Timing variations occur due to numerous factors including CPU scheduling, garbage collection, system load, background processes, cache effects, and operating system interrupts. Python's garbage collector can introduce unpredictable pauses, while other processes competing for CPU time affect your measurements. To minimize variation, run warm-up iterations before measuring, disable garbage collection during critical measurements, close unnecessary applications, and collect multiple measurements to identify the typical range rather than relying on a single value.

How many iterations should I run when benchmarking code?

The appropriate number of iterations depends on how long your code takes to execute. For operations taking milliseconds, run hundreds or thousands of iterations to get statistically meaningful results. For operations taking seconds, fewer iterations may suffice. The timeit module automatically determines appropriate iteration counts, but as a general rule, aim for total measurement time of at least a few seconds to minimize the relative impact of measurement overhead and system variability. Always examine the distribution of results rather than just the average.

Should I use wall-clock time or CPU time for performance measurement?

Wall-clock time (measured with time.perf_counter()) represents the actual elapsed time from a user's perspective, including time spent waiting for I/O operations, sleeping, or when the process is not scheduled. CPU time (measured with time.process_time()) measures only the time the CPU actively spends executing your code. Use wall-clock time when measuring user-facing operations or when I/O is involved.
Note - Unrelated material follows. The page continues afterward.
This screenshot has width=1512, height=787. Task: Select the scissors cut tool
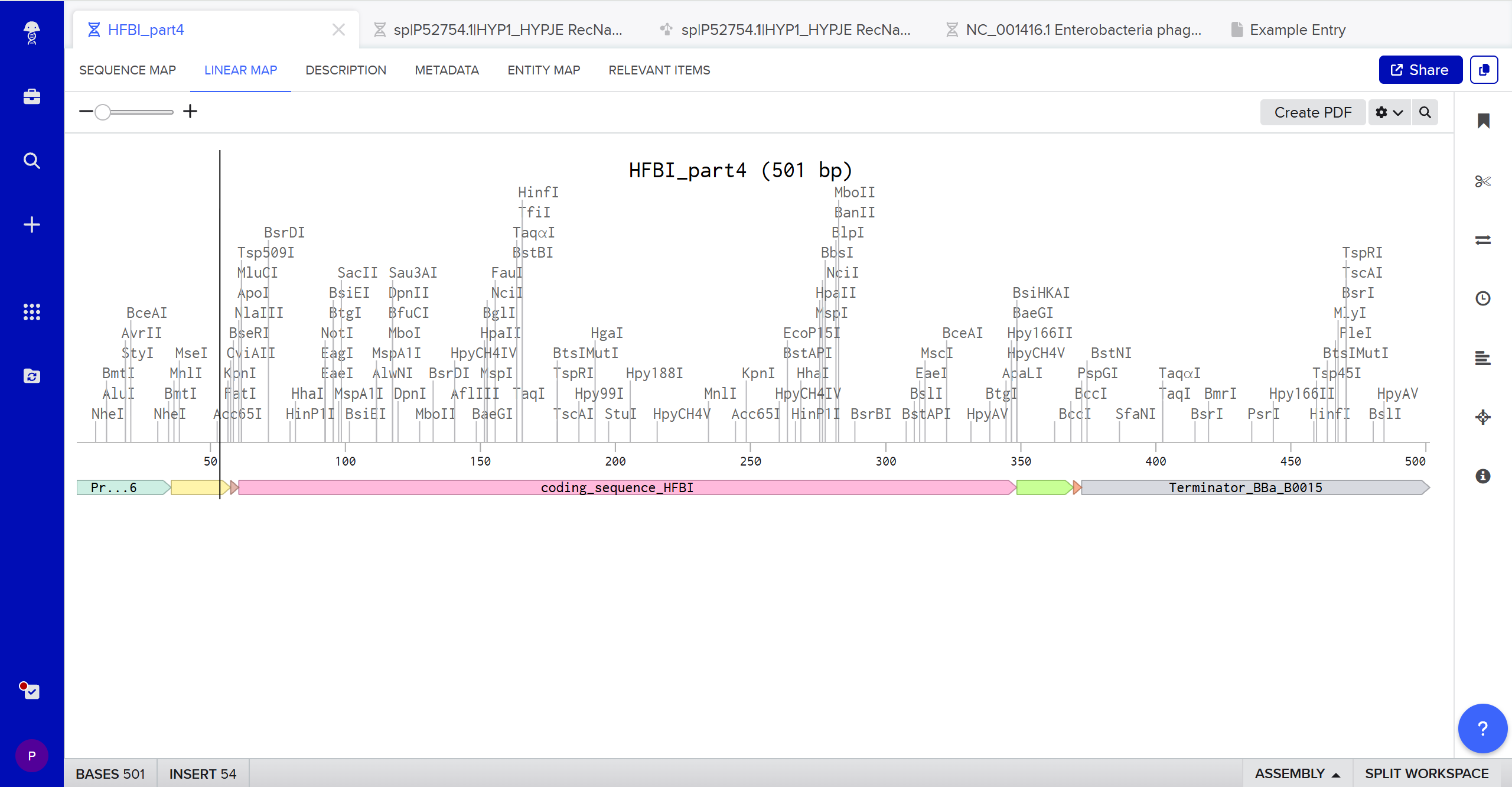click(x=1484, y=181)
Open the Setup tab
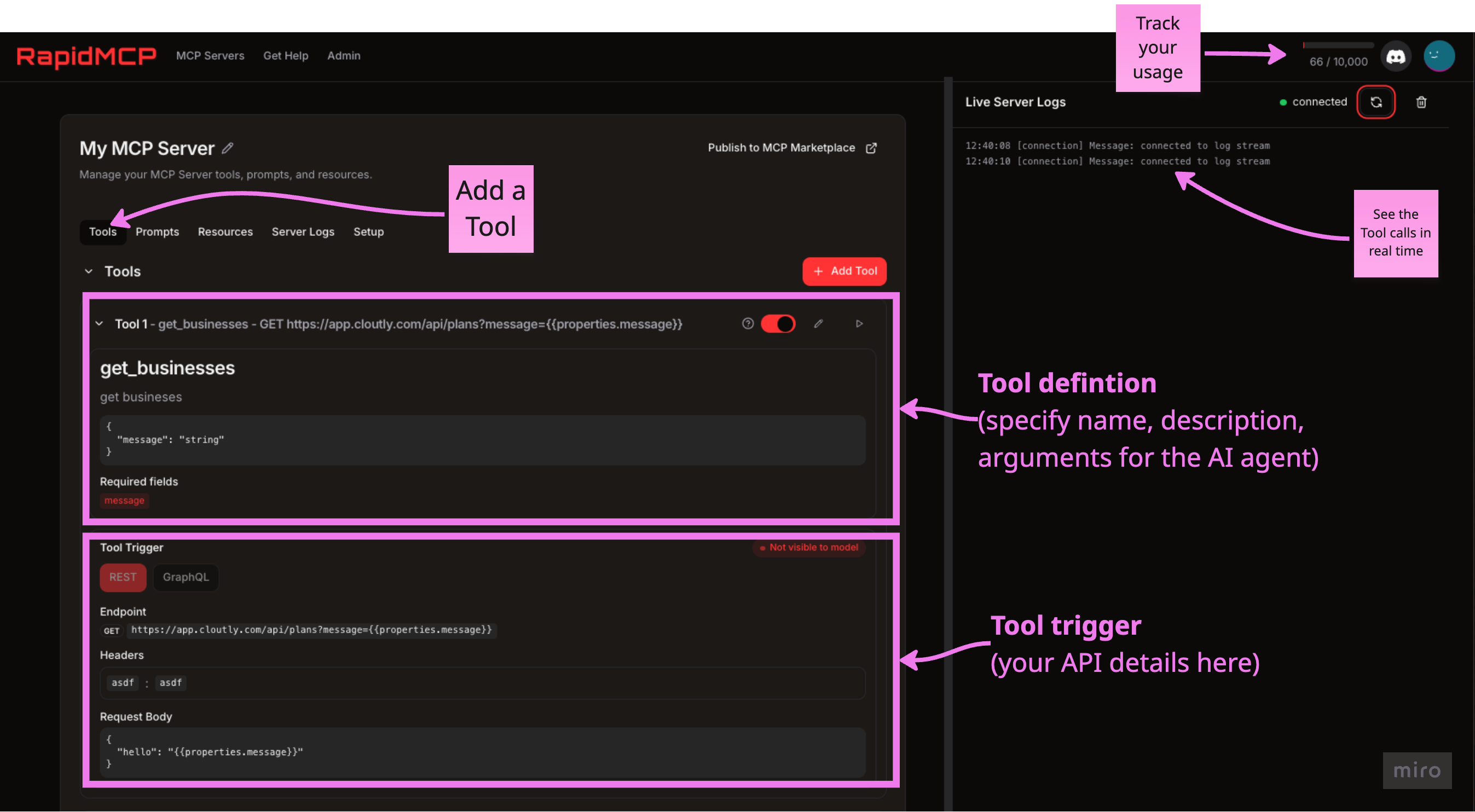Viewport: 1475px width, 812px height. (368, 232)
Use CPU time when comparing algorithmic efficiency or measuring purely computational operations where you want to exclude external factors.

How can I measure the performance of asynchronous code accurately?

Measuring async code requires understanding the difference between individual operation time and concurrent execution time. Use the same timing functions (time.perf_counter()) but ensure you properly await async operations while timing. Create async context managers or decorators that work with async/await syntax. When measuring concurrent operations with asyncio.gather(), recognize that the total elapsed time will be less than the sum of individual operation times—this difference represents the benefit of concurrency. Always measure both individual task times and total concurrent execution time to understand your async code's true performance characteristics.

What's the difference between profiling and timing?

Timing measures how long specific code blocks or functions take to execute, giving you precise measurements of particular operations. Profiling provides a comprehensive view of where time is spent across your entire application, showing which functions are called most frequently and which consume the most cumulative time. Use timing when you know what to measure and need precise results for specific code sections. Use profiling when you need to discover where your application spends time, identify unexpected bottlenecks, or understand the performance characteristics of complex systems with many interacting components.